Assignment: Look over the material below and count the lines that include "height". Give only the total.

Study material:
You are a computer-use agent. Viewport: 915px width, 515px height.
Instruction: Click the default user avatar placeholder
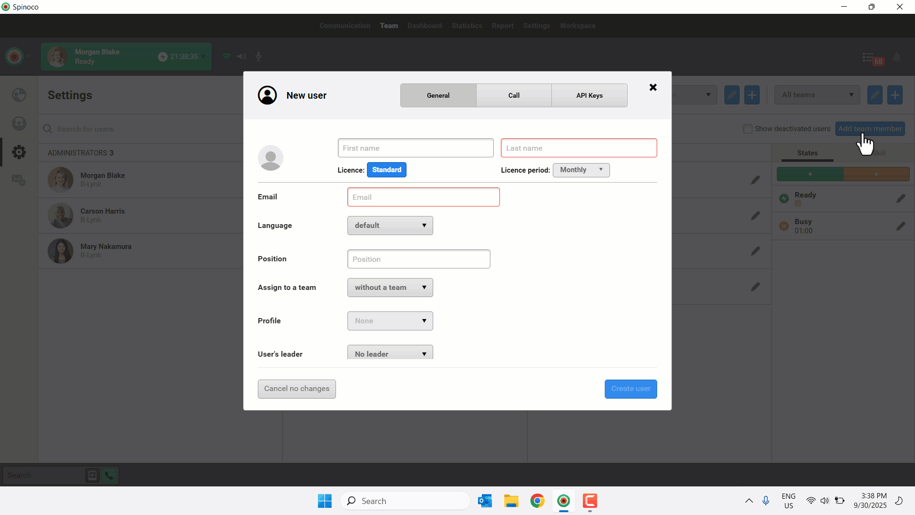(x=270, y=158)
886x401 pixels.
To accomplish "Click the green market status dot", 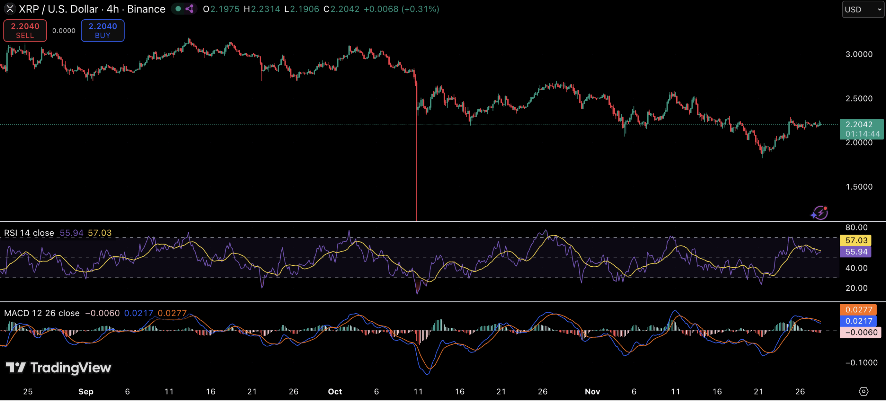I will pos(178,9).
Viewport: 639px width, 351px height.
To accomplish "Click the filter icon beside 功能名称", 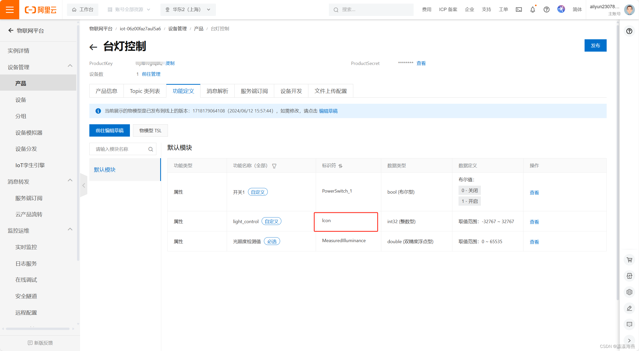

Reply to the exercise: 2